The university breaks ground on riverfront track-and-field facility.
Construction has begun on Indiana State University’s first new athletic facility in 25 years.
Student athletes jogged into place carrying golden shovels and a shot from a starter’s pistol served as the signal for university administrators, coaches, donors and others to break ground Monday for the first phase of a new track and field complex.
Pending approval by the university’s Board of Trustees in May, the facility will be named “Gibson Track and Field” in recognition of the Max and Jacquie Gibson family’s leadership in promoting the development of competitive athletic venues and for providing longstanding philanthropic support, including a significant gift for this project, university President Daniel J. Bradley said.
“It should come as no surprise that the same visionaries who were involved in creating the LaVern Gibson course are engaged in making this track and field a reality,” said Bradley. They understand the impact that first-rate facilities can have on a community through the attraction of local, regional and national competitions.”
The facility at 400 N. First Street is Indiana State’s first new intercollegiate athletic venue since 1989. It is also the first major project in Terre Haute’s Riverscape development area.
“One of Indiana State’s strategic goals is to partner with our community in revitalizing the downtown, including its riverfront,” said Bradley. “Indiana State is proud to serve as a catalyst in helping transform the banks of the Wabash River from an abandoned industrial site into a destination for family friendly activities.”
Bradley said the university is partnering with the Wabash River Development and Beautification Board in envisioning a sports and recreational area along the river banks that includes extended trails for walking, jogging and biking.
“I’m excited … that we’re going to have new development on the riverfront. This is the beginning of many projects along the river,” said Terre Haute Mayor Duke Bennett.
“Our track program is one of our most consistently successful athletic programs,” noted Ron Prettyman, Indiana State’s director of intercollegiate athletics. “This is a great day in our athletic history.”
The $4.3 million track and field facility marks the first newly constructed athletic venue since the Eleanor Forsythe St. John softball complex. Christy Barrett Sherman, a 1991 Indiana State graduate and four-time NCAA track and field All-American, said she is proud to watch the dream of a facility to replace the nearly 50-year-old Marks Field become a reality.
“This facility will make a difference – not only here but to all who are involved in sports throughout our area and the state,” she said. “Each and every Sycamore who has been a part of this program can take great pride in knowing that our hard work and success have paid off. Future Sycamores will now be rewarded with an outstanding complex to train at and to continue the tradition of Sycamore track and field standouts and championships.”
Bradley said university leaders hope the track and field facility, scheduled for completion this fall, will serve as the site for competitive meets at the local, regional and national levels.
“If we are successful in replicating a fraction of what has been accomplished with the LaVern Gibson Championship Cross Country Course, it could have a major economic impact on our community,” he said.
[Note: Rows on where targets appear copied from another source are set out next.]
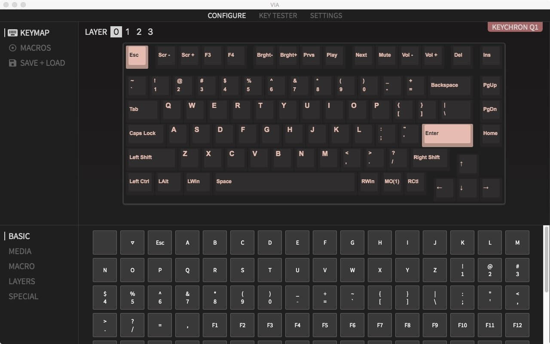
Task: Select the up-arrow key on the keymap
Action: pyautogui.click(x=467, y=164)
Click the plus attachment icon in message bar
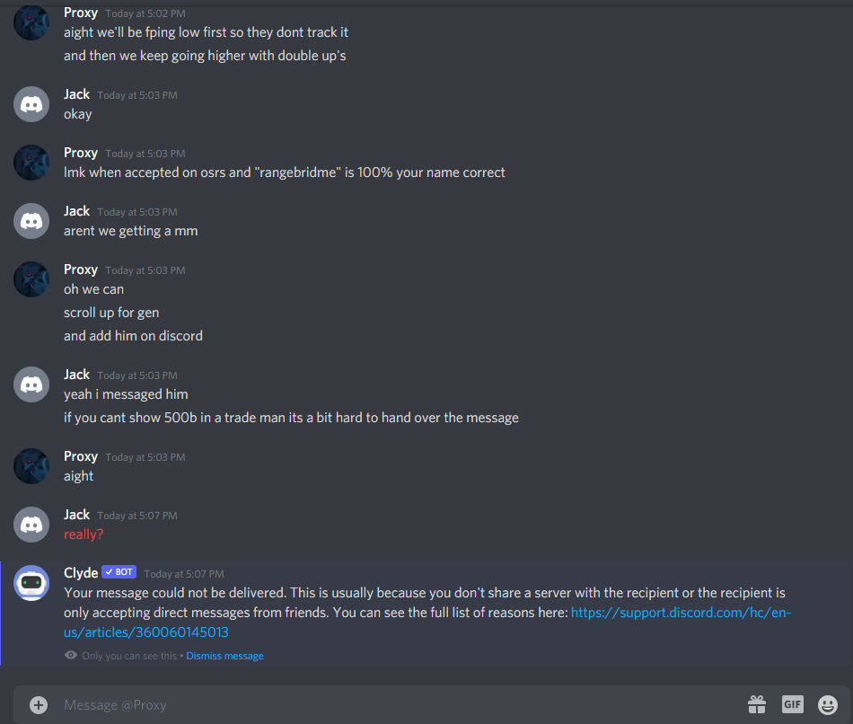Image resolution: width=853 pixels, height=724 pixels. click(x=38, y=705)
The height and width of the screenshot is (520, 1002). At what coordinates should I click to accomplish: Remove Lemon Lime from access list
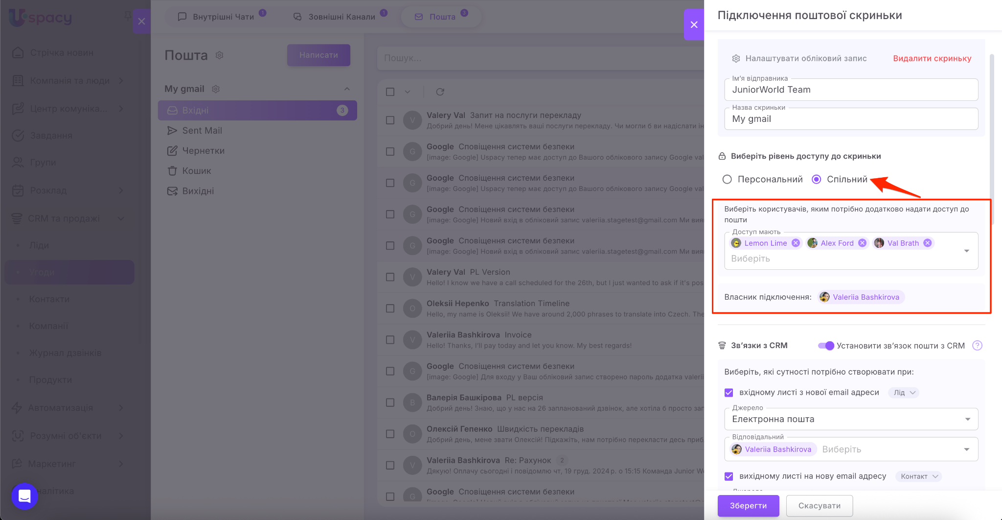click(796, 243)
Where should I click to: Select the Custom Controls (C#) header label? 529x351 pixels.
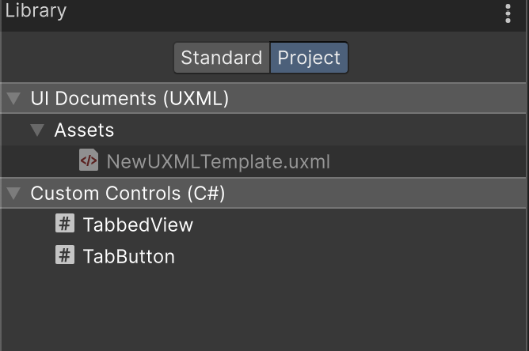point(127,194)
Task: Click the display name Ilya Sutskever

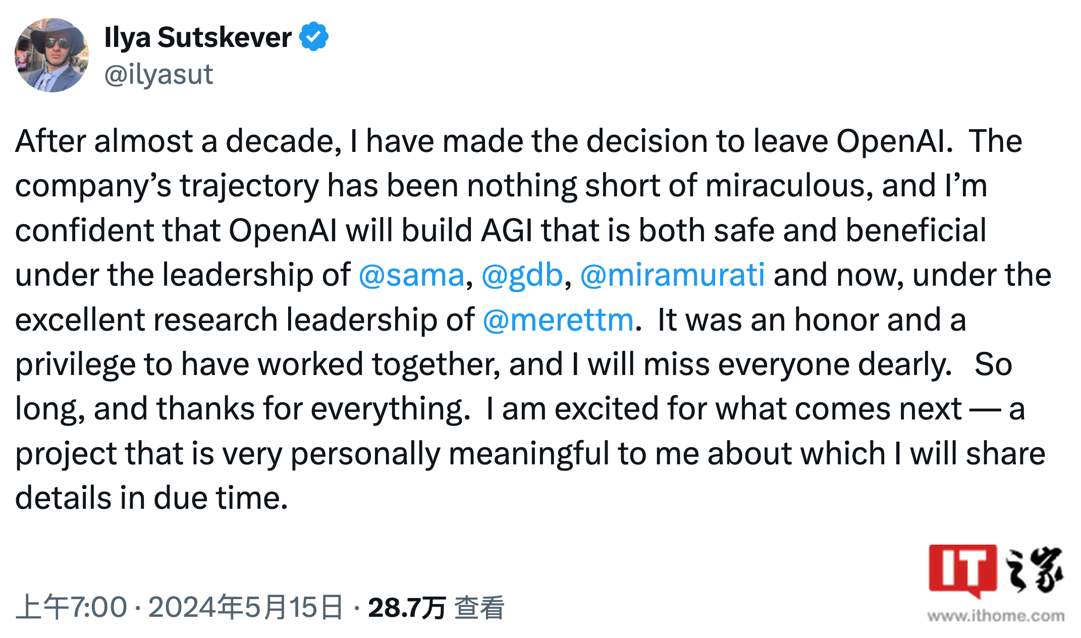Action: pyautogui.click(x=197, y=36)
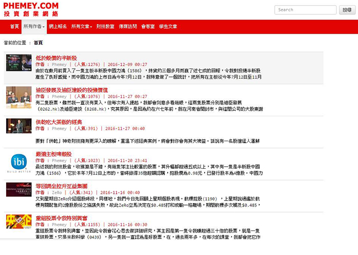Open the article titled 低於殺價的半新股
Viewport: 358px width, 255px height.
pos(56,58)
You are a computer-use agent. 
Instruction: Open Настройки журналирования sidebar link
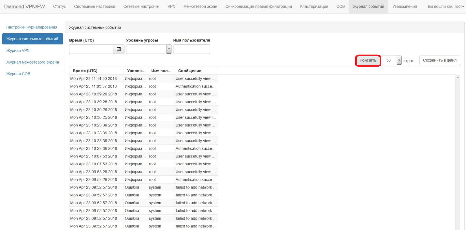32,27
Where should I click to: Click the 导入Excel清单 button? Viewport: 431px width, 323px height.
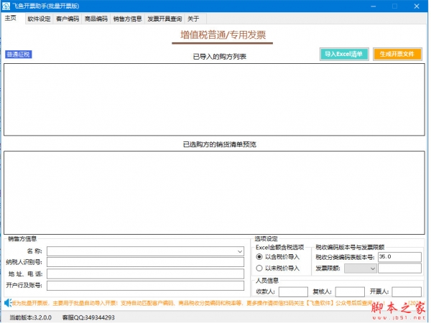[344, 54]
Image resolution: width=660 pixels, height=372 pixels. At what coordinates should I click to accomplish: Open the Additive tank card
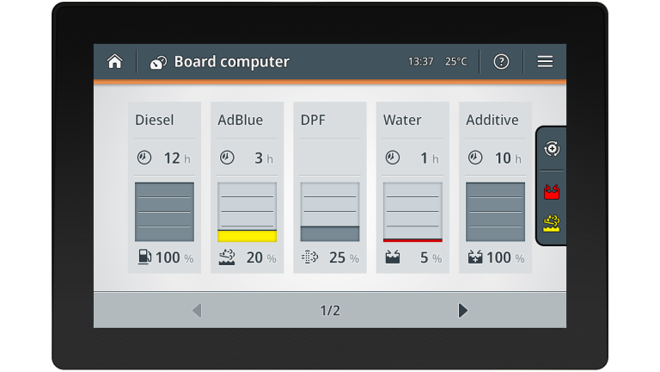coord(495,188)
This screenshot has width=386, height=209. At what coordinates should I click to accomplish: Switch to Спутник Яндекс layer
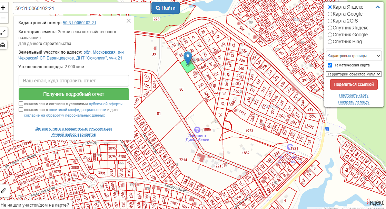pyautogui.click(x=330, y=28)
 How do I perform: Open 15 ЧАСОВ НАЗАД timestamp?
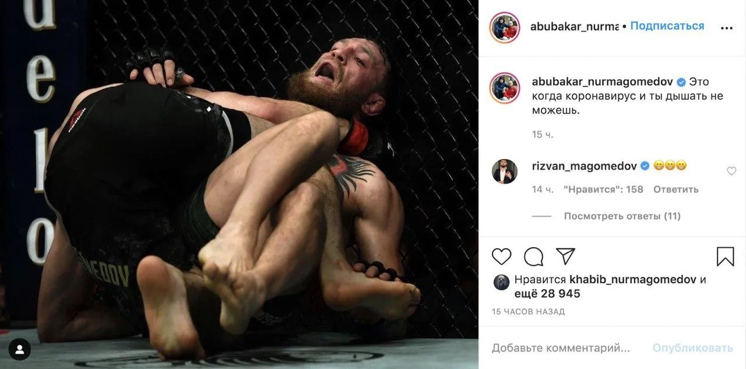(x=528, y=312)
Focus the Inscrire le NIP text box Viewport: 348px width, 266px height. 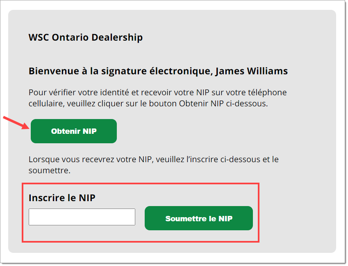(x=82, y=217)
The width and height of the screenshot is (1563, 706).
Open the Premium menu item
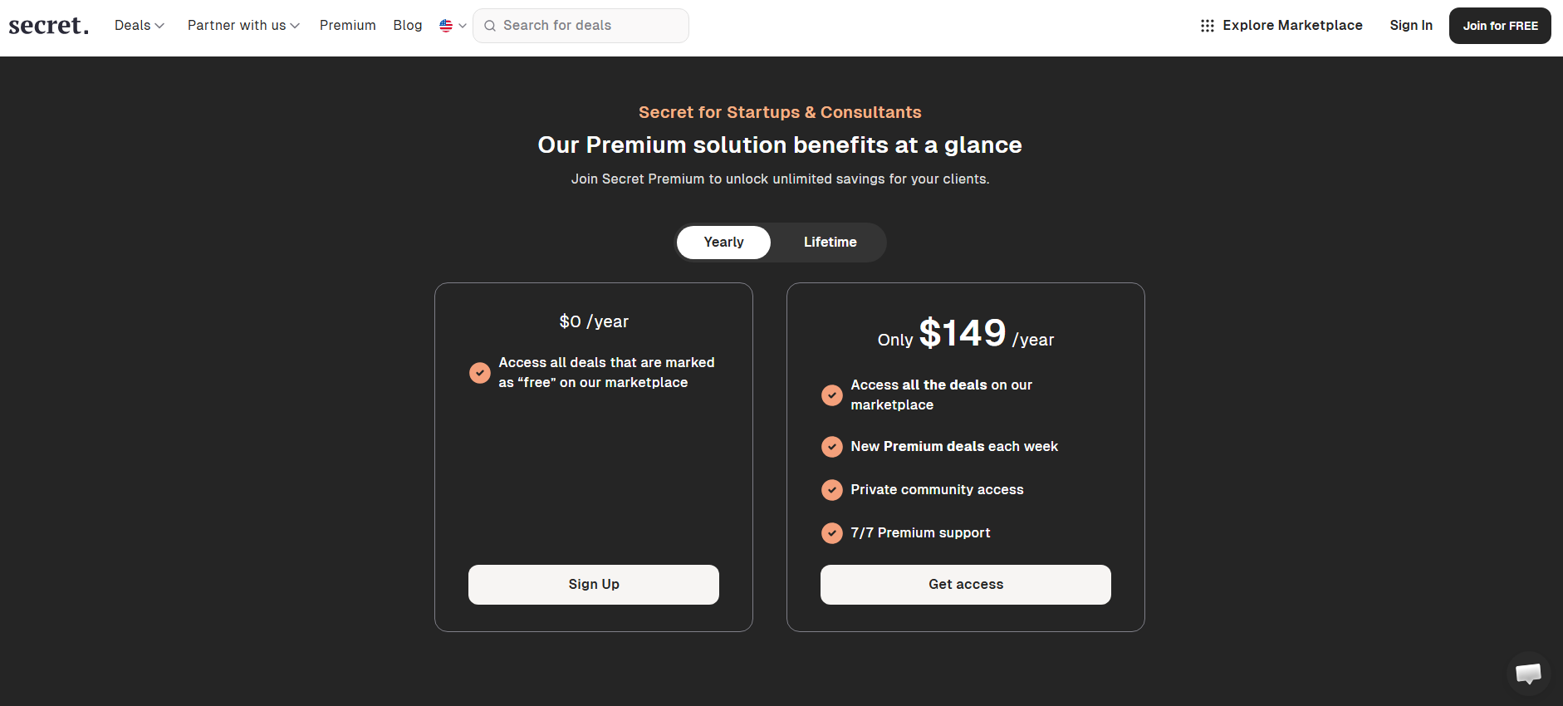[x=347, y=26]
Charlie Williams, president of the Wabash River Development and Beautification Board, said this project and others to come will improve the quality of life in Terre Haute.
“Much will be gained as the Riverscape plan unfolds. I joined the group because I believe it is Terre Haute’s opportunity of a lifetime to elevate the way people, both internally and externally, think of our city,” he said. “Let’s hope the Riverscape plan runs faster and jumps higher in making our quality of place a champion for all to know and enjoy.”